I am considering using the Just Plug for lighting my roundhouse. I saw where a person ran two brass rods connecting LEDs in parallel. I was wondering if the Light Hub could support 6 leds in parallel on one port and if one light hub could support all four ports doing the same. A large building such as a roundhouse would use a bunch of hubs if you could only use one LED per port and would, to me, be price prohibitive. Has anybody tried this? Thanks.
Hi, Don
It may be more economical for you to look into some of the LED strip lights that can be cut into lengths as needed, by groups of three.
If soldering is a problem, I believe there are screw-on terminals for them, maybe.
I use these often for larger structures.
This is just a "temporary" demonstration example. I usually run a strip of styrene to attach the peel-&-stick backing to.
Resistors are already in the tape so you only have to supply your own 12V DC to power them.
300 LEDs for under $10...
https://www.amazon.com/dp/B01339F06I?psc=1
Shop around, there are dozens of styles, colors and voltages.
Good Luck, Ed
Ed, Thank you for your reply. The strips may be the way I go. Soldering is not an issue, my OCD is. I was visualizing all of the light hubs mounted in military precision, with the cables neatly laced and routed. Plus the bonus of the dimmers. Just Play has some limitations, one LED per port, two foot cables, and connectors that require a large hole in the building. I am a novice using LEDs but the roundhouse would require far too many lights to use incandescent bulbs due to the heat I suspect that they would generate.
Like Mel, I used incandescent grain of wheat lamps to illuminate all the platforms in my Union Station. By the time I was done the total current draw was around 6-½ amps!
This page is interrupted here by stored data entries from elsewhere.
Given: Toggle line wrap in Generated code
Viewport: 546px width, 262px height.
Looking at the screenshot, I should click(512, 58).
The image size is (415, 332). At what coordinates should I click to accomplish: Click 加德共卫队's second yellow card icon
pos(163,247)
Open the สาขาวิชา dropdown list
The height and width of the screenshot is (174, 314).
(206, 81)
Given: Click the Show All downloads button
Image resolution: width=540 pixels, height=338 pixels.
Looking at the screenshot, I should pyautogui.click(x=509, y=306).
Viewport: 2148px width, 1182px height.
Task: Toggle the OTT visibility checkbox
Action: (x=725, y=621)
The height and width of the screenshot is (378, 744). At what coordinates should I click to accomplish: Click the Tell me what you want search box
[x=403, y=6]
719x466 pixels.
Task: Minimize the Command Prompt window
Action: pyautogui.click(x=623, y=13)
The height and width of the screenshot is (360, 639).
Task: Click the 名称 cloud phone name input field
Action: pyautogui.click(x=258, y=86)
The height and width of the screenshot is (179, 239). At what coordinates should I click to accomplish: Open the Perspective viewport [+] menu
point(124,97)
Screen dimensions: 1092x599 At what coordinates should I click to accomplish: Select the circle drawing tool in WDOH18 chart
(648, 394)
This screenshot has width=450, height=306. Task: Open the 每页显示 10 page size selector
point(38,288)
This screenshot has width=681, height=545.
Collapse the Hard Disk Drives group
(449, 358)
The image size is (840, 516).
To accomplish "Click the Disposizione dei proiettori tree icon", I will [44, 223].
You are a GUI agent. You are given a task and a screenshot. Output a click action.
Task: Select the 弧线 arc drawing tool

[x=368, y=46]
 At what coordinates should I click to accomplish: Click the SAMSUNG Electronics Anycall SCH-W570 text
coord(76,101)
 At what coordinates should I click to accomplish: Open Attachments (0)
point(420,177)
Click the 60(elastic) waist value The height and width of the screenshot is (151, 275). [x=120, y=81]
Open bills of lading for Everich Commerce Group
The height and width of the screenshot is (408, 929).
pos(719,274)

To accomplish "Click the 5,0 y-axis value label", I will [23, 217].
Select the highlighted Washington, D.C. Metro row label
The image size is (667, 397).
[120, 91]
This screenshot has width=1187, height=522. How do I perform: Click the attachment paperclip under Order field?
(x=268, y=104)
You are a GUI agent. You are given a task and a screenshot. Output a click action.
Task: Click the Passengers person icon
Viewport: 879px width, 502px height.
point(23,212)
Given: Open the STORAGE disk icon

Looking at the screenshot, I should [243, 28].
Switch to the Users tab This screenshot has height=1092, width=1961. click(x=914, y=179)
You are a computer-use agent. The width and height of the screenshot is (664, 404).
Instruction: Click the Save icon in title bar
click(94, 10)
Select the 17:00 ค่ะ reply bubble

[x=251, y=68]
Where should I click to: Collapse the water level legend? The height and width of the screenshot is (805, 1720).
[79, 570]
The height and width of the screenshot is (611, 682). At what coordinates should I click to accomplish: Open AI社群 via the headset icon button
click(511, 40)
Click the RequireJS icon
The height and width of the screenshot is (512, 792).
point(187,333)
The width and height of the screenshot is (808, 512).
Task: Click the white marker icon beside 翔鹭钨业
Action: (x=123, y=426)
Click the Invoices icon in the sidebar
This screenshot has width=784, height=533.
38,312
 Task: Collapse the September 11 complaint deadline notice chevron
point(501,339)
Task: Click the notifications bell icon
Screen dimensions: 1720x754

I did something like you described by running stiff brass wire the length of the platforms and spacing the lamps about every five inches of run.
You can still be obsessive about installing the strips in a neat and orderly fashion and some of them are dimmable so you can dial in the degree of illumination you want. Watch for the color temperature and look for warm white or somewhere near 2700°K color temperature.
I sometimes use a reflective foil that is available in home centers. It is very shiny, very thin and very sticky but really helps prevent light leaks, too. Great on the underside of passenger car roofs.
http://www.homedepot.com/p/Nashua-Tape-1-89-in-x-50-yd-322-Multi-Purpose-HVAC-Foil-Tape-1207792/100030120
They are a little trickier to work with but lately I have been using these fine strings of LEDs that are encapsulated in clear epoxy. The insulation is a pain to strip off and you have to calculate the resistor best suited for them but the end result is nice for what was known as "festoon" lighting. They are great for simulating rows of lamps.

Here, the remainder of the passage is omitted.